Exercise goal
Give back nothing but the number of lines in these entries that contain the word "agent".

Stored records
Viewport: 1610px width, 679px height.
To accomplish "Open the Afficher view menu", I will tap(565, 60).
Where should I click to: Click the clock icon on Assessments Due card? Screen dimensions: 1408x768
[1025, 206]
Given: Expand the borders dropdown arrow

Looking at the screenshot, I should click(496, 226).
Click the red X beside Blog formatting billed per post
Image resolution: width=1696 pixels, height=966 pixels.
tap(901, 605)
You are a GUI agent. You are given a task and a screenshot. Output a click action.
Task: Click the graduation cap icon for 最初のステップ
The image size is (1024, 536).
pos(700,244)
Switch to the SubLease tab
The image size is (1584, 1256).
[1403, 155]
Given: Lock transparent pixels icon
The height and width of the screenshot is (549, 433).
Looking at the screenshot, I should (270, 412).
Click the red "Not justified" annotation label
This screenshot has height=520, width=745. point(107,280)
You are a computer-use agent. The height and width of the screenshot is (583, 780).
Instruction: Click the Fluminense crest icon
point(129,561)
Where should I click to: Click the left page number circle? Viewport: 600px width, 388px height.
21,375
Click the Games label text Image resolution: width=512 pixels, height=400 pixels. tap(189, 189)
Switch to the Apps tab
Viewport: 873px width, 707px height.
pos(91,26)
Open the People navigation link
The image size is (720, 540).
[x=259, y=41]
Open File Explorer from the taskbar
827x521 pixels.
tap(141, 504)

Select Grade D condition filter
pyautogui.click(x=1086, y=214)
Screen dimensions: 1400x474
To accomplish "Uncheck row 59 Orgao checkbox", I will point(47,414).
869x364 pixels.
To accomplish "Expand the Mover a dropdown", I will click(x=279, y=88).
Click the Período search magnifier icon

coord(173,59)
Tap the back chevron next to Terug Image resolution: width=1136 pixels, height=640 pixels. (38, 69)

The answer
2